Target pointing data:
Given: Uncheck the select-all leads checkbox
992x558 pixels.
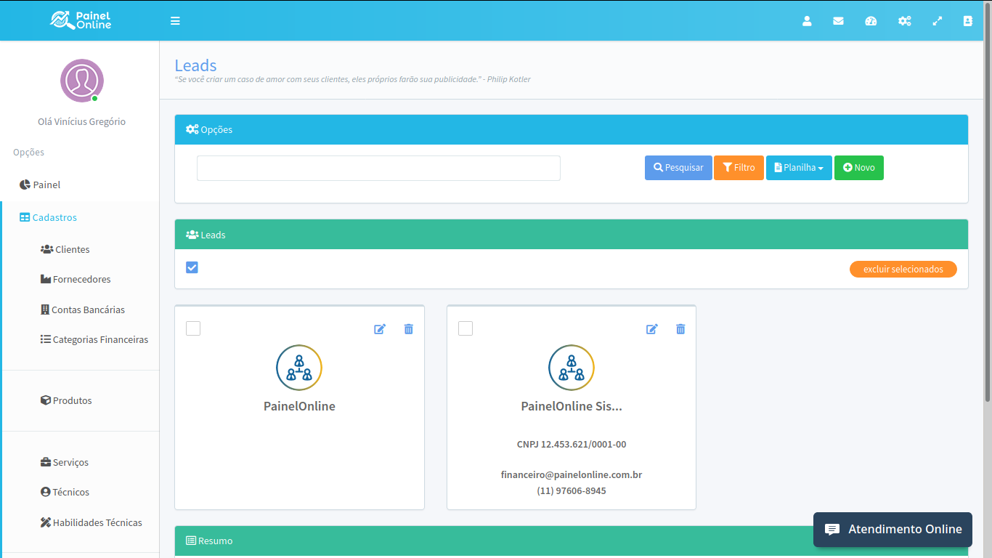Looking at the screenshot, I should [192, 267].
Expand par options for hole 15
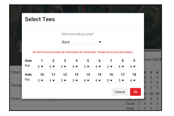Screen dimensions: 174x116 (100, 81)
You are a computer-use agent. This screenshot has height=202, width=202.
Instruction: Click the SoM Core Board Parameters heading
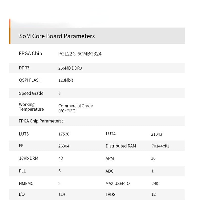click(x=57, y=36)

◆ **Instruction**: Copy out every one of these rows word for word, leaving out the pictures.

◆ **Complete response**:
Given: Uncheck the select-all leads checkbox
992x558 pixels.
Looking at the screenshot, I should [192, 267].
Expand par options for hole 15
Screen dimensions: 174x116 (100, 81)
You are a computer-use agent. This screenshot has height=202, width=202.
Instruction: Click the SoM Core Board Parameters heading
click(x=57, y=36)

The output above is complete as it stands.